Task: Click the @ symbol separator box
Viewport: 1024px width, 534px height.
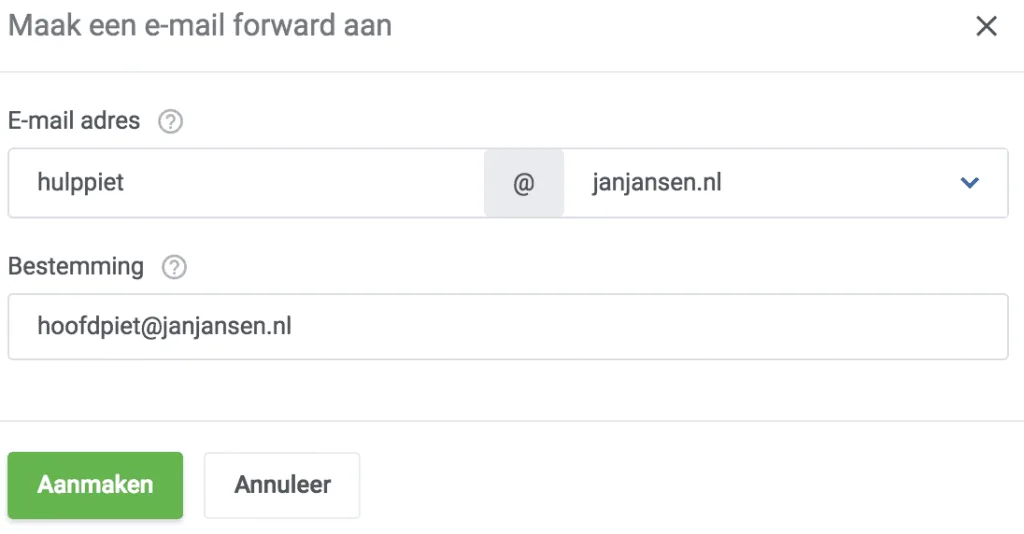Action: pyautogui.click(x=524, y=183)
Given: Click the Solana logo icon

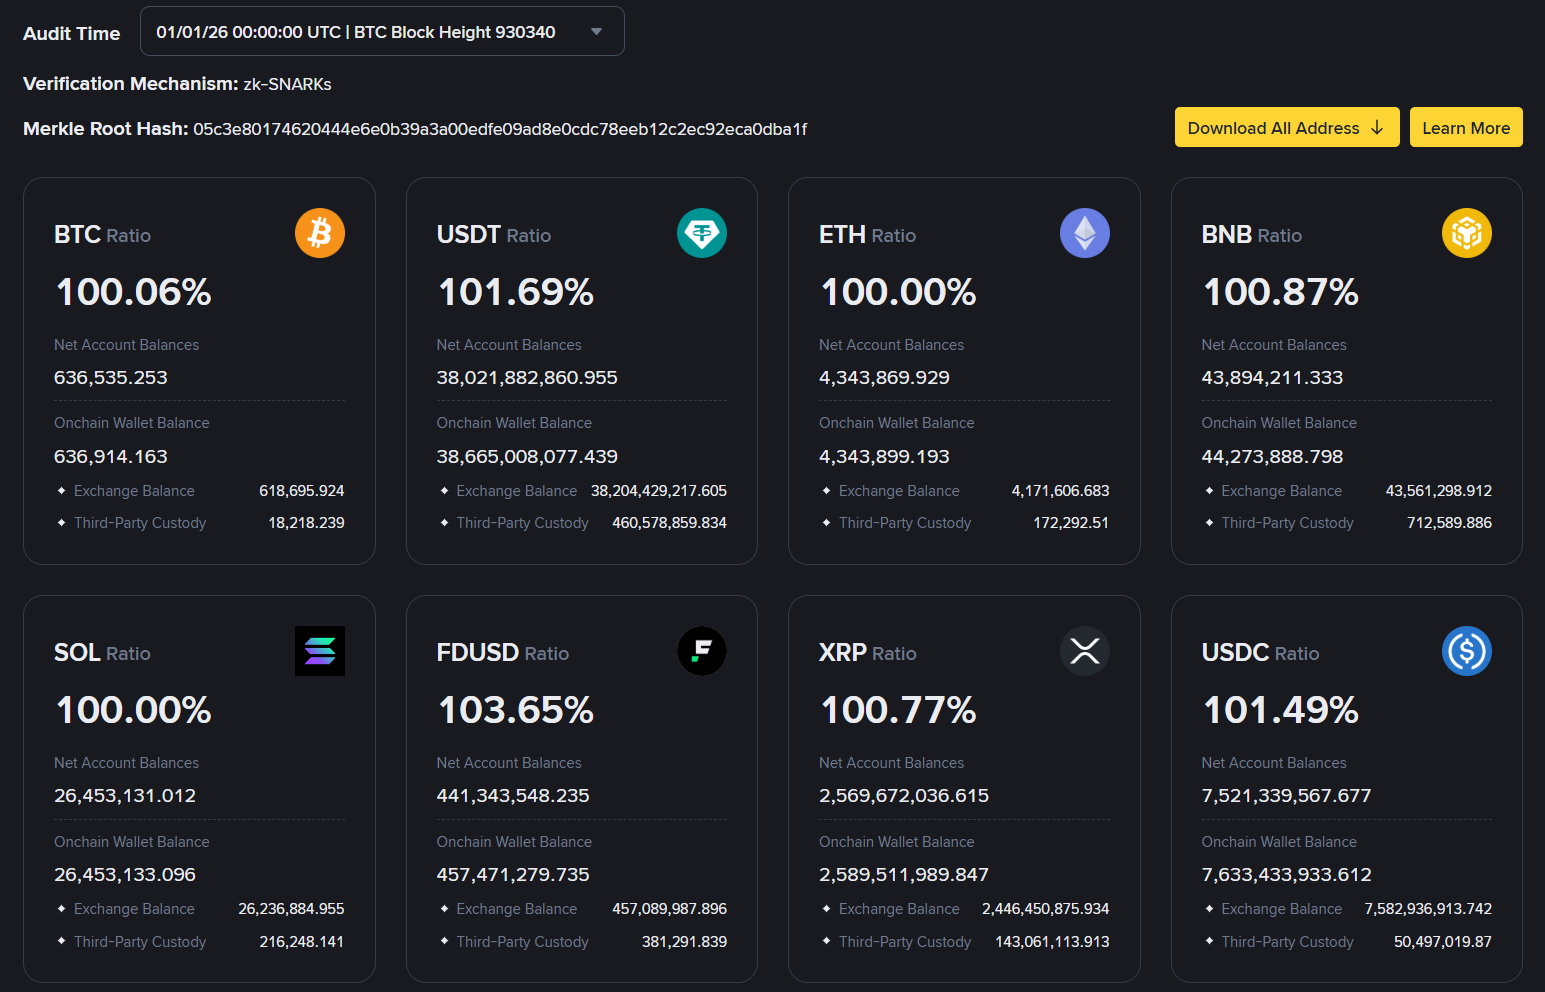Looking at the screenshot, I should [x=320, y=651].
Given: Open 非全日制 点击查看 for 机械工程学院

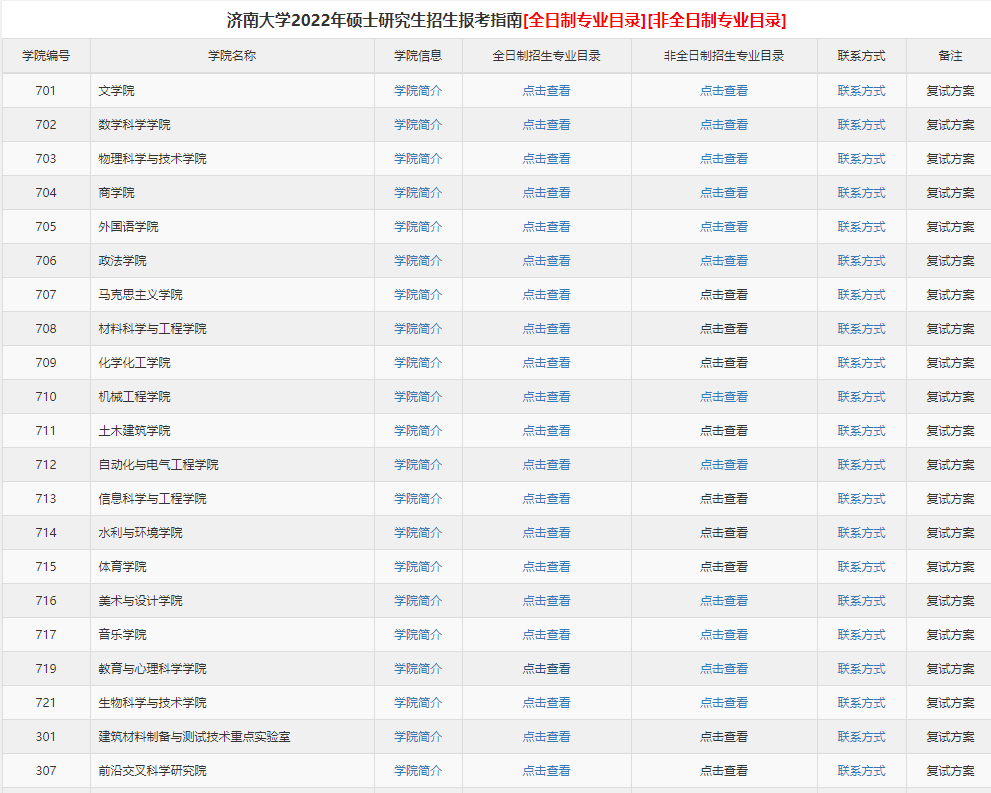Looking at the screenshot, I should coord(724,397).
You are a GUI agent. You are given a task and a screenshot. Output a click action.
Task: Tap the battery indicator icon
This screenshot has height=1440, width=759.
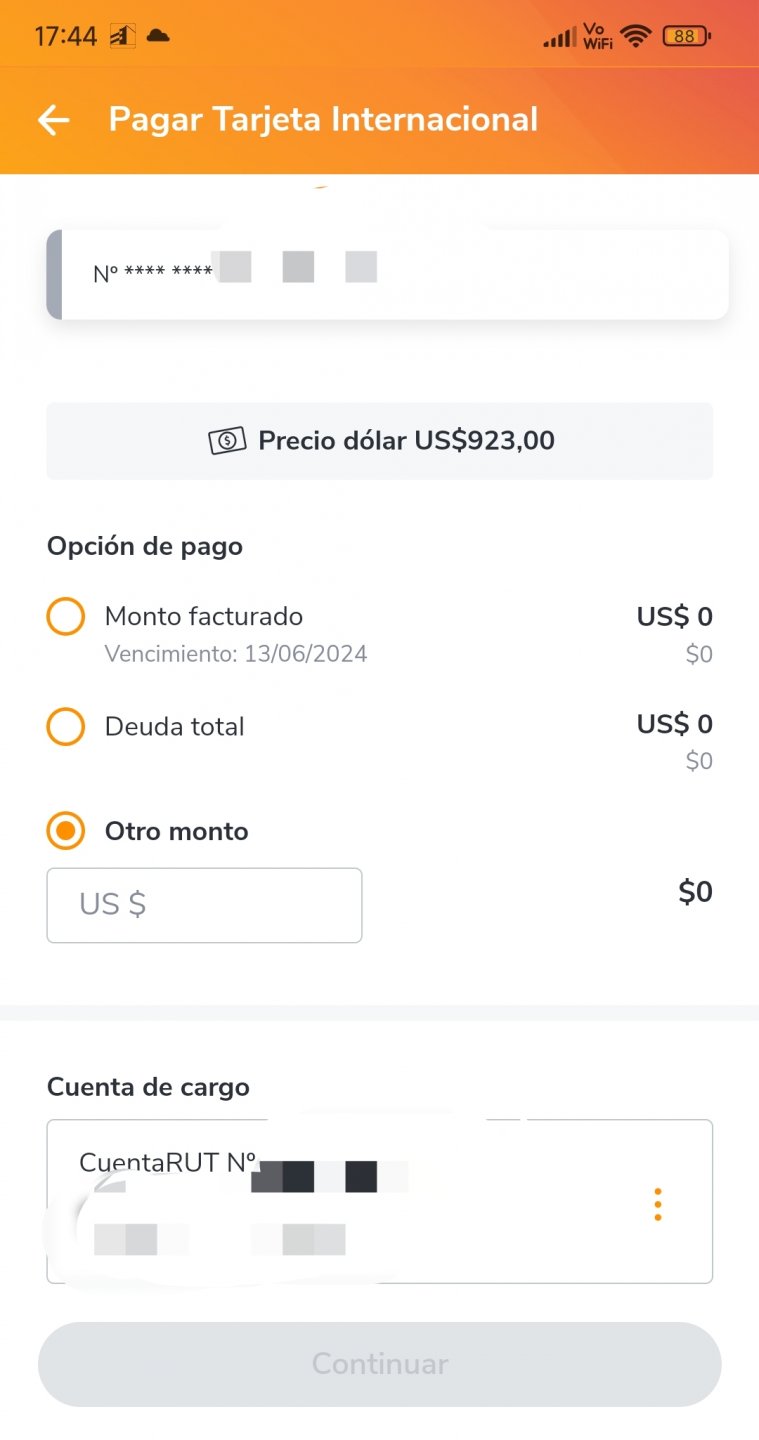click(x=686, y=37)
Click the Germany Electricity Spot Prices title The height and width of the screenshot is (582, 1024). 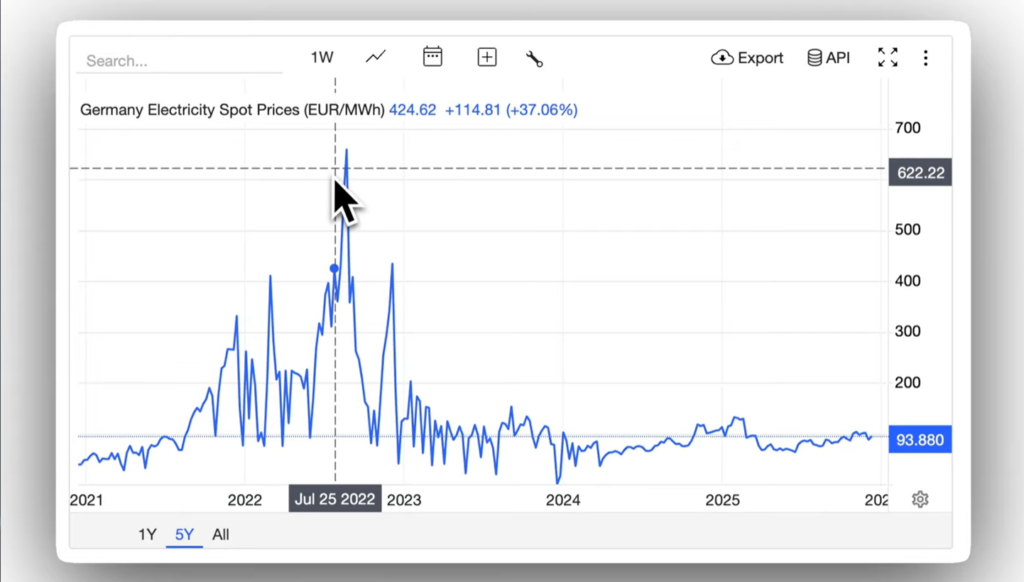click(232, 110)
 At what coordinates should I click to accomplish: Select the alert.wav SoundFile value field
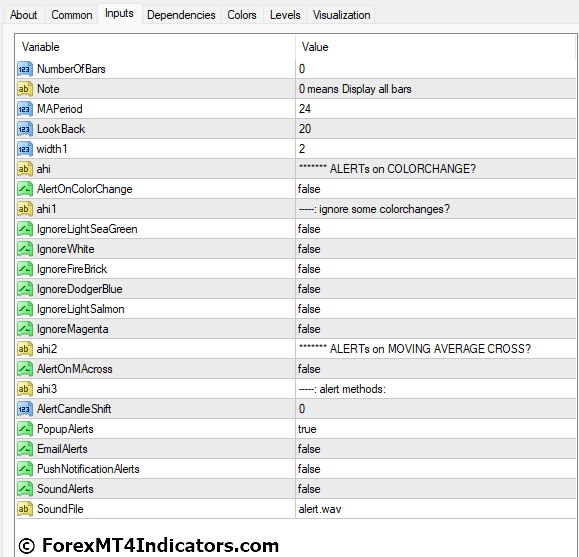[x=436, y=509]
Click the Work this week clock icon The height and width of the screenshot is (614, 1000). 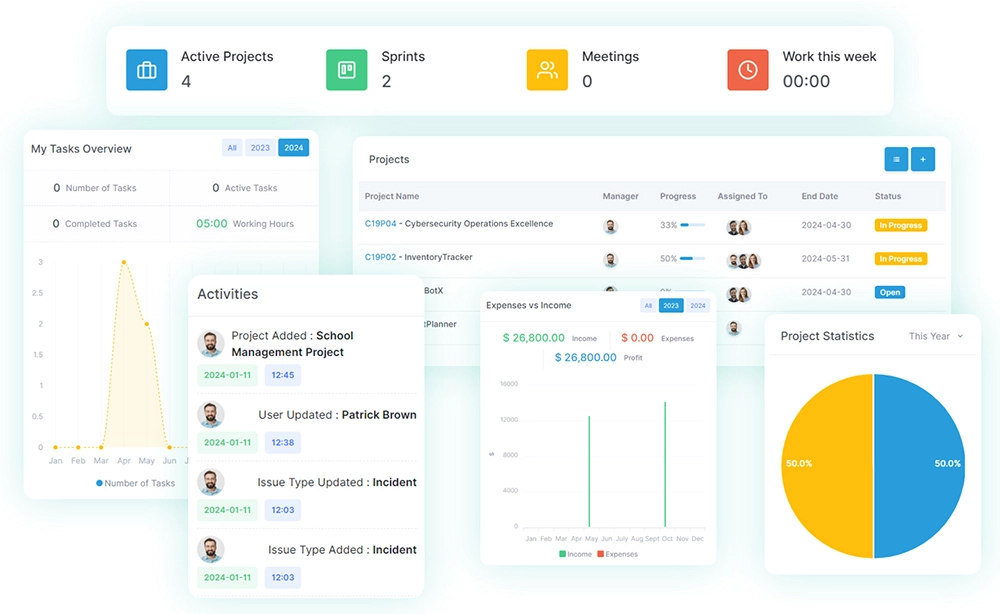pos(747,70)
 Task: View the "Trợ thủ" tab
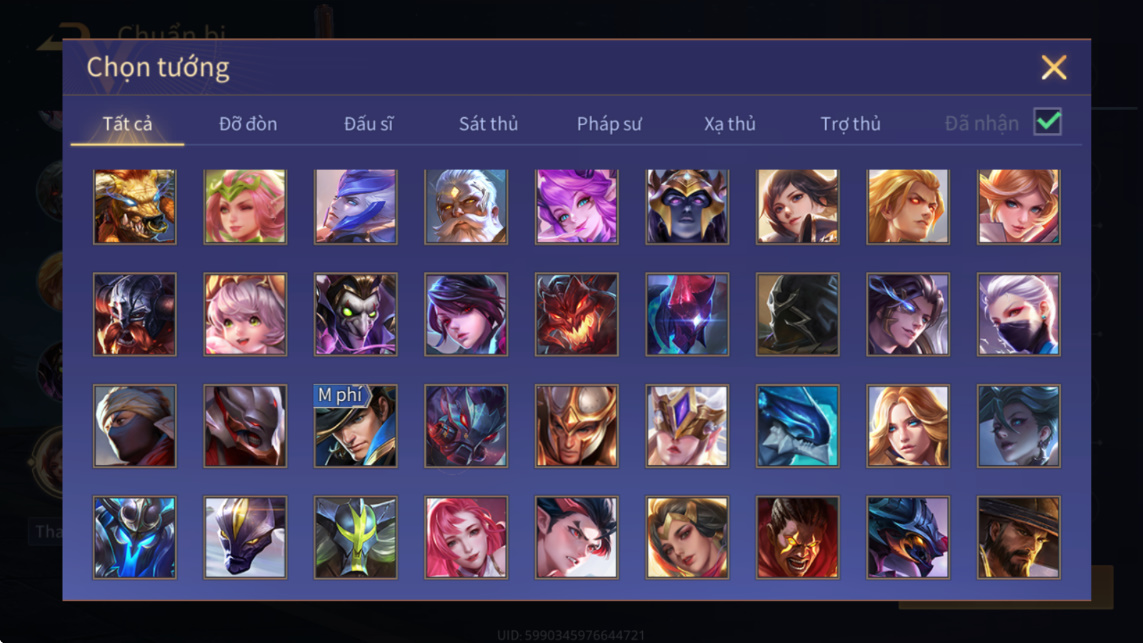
□ □ □ □ □ □ □
*YOUR OBJECTIVE*. Pictures in the material above should be skipped; print exactly the lines from the one with "Viewport: 1024px width, 534px height." through the one with "Task: Tap the battery indicator icon".

*COMPLETED EXERCISE*.
Viewport: 1024px width, 534px height.
Action: pyautogui.click(x=524, y=183)
Given: Click the Solana logo icon

Looking at the screenshot, I should [x=320, y=651].
Given: Open 非全日制 点击查看 for 机械工程学院

Looking at the screenshot, I should coord(724,397).
You are a GUI agent. You are given a task and a screenshot. Output a click action.
Task: Tap the battery indicator icon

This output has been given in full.